L'aménagement et la gestion de la flore et de la faune naturelles doivent tenir compte de la
nécessité de préserver le matériel génétique des espèces de montagne menacées. Une réglementation stricte et applicable en Europe concernant la cueillette et la récolte doit être édictée.
15. Une gestion écologique adéquate du gibier s'impose.
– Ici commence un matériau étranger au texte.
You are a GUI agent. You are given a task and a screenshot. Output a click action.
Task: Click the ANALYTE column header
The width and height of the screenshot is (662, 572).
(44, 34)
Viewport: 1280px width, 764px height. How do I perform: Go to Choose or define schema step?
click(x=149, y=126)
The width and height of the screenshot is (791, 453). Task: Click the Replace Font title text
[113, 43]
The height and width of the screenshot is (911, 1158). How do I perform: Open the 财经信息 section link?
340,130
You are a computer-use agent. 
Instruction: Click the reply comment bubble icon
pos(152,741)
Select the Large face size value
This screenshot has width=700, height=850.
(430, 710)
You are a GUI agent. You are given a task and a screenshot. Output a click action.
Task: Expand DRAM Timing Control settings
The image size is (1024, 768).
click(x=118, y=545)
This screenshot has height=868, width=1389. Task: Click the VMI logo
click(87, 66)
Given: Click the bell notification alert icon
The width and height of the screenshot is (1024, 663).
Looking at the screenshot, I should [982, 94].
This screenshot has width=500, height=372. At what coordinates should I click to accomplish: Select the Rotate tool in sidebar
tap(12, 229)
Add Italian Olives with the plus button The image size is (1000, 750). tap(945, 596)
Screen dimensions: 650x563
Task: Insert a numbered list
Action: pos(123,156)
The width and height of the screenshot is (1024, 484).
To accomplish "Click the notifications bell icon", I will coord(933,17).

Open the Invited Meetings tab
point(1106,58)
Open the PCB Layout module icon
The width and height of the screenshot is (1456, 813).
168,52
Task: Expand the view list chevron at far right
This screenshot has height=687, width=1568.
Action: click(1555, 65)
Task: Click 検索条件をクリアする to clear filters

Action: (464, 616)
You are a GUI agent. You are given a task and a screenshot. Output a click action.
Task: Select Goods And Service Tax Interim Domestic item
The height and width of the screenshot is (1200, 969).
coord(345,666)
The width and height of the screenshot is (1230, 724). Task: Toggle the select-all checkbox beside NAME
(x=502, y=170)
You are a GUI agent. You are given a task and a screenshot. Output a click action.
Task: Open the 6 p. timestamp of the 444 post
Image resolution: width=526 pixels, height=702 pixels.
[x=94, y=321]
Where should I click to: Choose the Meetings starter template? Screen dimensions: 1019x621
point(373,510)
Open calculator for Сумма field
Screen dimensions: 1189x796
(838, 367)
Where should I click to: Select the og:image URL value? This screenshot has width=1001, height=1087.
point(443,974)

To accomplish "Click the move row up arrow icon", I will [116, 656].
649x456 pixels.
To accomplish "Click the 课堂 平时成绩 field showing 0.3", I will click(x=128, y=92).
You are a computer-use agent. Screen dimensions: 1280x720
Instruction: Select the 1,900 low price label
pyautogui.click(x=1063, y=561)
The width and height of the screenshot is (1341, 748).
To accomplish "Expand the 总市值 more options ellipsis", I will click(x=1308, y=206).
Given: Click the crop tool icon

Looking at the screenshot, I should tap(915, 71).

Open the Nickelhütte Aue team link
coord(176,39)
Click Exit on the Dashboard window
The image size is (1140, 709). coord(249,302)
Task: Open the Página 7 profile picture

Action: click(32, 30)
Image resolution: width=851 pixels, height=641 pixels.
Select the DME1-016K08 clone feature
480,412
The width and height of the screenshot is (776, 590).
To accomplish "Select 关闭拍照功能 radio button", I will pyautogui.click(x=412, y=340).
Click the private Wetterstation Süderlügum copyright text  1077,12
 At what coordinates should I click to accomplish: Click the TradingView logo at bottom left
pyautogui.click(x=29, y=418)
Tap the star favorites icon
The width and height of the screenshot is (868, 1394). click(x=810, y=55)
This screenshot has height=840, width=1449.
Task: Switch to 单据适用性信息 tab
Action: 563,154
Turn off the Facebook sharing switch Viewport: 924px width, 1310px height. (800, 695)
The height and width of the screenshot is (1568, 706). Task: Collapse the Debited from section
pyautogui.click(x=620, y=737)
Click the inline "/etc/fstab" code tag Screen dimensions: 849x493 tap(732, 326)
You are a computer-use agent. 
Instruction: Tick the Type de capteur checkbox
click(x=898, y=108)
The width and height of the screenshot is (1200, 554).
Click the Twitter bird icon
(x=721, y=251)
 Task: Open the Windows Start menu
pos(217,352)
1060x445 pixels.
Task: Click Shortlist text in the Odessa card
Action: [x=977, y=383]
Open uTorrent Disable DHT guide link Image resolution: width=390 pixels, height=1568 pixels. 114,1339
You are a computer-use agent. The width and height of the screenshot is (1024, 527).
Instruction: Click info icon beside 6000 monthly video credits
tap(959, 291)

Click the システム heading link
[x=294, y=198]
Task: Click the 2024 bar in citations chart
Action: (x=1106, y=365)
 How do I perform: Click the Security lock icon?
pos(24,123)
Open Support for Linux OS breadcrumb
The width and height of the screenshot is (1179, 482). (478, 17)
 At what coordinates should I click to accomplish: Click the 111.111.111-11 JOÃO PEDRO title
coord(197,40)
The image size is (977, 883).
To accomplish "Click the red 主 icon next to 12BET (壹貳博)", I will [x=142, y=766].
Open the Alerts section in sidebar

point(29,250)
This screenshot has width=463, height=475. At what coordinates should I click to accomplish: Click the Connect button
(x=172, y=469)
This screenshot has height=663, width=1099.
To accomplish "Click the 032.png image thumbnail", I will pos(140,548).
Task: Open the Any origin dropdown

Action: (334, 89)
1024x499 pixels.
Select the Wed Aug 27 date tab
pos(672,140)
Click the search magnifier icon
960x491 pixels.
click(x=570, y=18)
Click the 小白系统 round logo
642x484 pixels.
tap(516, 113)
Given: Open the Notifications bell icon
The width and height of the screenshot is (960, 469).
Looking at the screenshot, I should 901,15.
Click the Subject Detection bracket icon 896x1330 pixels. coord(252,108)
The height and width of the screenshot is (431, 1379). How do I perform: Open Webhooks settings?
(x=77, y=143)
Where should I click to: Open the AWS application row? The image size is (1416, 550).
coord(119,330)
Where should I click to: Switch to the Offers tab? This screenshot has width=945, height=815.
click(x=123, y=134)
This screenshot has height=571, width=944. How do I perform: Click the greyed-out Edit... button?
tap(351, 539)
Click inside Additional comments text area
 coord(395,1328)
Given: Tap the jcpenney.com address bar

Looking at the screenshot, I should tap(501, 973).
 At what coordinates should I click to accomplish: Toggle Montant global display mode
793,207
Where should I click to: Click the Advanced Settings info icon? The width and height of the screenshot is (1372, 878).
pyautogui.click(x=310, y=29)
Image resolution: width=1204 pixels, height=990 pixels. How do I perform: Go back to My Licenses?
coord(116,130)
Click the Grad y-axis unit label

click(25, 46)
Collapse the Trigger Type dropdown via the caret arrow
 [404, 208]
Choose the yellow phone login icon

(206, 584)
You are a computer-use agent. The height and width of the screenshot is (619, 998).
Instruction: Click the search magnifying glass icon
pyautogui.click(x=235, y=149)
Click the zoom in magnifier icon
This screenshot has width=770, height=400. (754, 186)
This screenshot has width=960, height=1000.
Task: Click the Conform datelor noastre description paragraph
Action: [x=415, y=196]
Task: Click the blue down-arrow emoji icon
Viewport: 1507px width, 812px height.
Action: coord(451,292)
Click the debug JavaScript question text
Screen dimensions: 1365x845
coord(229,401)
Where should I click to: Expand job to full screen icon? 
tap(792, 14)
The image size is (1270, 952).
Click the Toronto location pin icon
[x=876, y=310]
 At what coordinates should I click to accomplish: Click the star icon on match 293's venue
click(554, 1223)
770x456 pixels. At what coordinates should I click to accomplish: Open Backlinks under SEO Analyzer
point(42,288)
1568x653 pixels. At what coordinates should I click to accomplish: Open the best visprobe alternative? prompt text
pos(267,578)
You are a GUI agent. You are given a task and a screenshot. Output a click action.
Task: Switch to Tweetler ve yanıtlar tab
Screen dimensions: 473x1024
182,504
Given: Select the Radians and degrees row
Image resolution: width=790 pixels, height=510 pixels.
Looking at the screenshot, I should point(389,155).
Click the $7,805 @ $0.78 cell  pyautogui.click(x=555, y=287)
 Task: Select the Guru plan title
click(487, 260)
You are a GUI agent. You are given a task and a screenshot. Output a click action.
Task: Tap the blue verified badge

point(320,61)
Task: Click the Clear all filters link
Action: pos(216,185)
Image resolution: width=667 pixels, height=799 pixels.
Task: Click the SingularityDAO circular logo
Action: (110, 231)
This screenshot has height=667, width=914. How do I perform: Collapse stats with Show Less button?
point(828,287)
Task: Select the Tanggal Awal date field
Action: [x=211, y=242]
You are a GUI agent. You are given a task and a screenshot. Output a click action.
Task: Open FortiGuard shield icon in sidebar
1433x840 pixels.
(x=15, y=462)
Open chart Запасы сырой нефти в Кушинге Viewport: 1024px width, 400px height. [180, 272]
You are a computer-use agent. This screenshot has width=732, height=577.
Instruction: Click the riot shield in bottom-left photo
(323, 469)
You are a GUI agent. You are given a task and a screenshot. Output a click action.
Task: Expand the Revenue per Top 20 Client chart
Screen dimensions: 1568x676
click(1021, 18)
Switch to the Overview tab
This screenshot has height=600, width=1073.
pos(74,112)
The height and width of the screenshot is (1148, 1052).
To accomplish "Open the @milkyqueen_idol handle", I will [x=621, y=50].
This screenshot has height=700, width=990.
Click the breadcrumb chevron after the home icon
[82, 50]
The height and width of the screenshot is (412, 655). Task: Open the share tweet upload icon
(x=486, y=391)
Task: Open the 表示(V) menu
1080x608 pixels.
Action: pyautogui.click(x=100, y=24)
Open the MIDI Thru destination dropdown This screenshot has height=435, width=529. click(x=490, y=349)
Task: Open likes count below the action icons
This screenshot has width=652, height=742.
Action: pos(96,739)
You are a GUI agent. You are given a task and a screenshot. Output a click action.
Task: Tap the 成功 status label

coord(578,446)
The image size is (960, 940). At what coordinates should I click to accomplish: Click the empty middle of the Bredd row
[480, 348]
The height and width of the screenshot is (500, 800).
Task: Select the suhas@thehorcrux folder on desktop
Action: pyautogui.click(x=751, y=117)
Dans quelques pays le cheptel du gros gibier a augmenté trop rapidement et cause des
dommages considérables aux forêts et à la végétation. Le rejeunissement de la forêt naturelle, à
l'exception de l'épicéa, est compromis. Le gibier et l'exploitation
forestière contribuent
au
vieillissement des forêts. Une gestion écologique, notamment par régulation adéquate de la
densité du gibier, est le moyen adéquat pour parvenir à la préservation des ressources génétiques
de la faune.
Coopération internationale
16. La sauvegarde du patrimoine naturel des montagnes et de leurs écosystèmes nécessite une
coopération scientifique à tous les niveaux.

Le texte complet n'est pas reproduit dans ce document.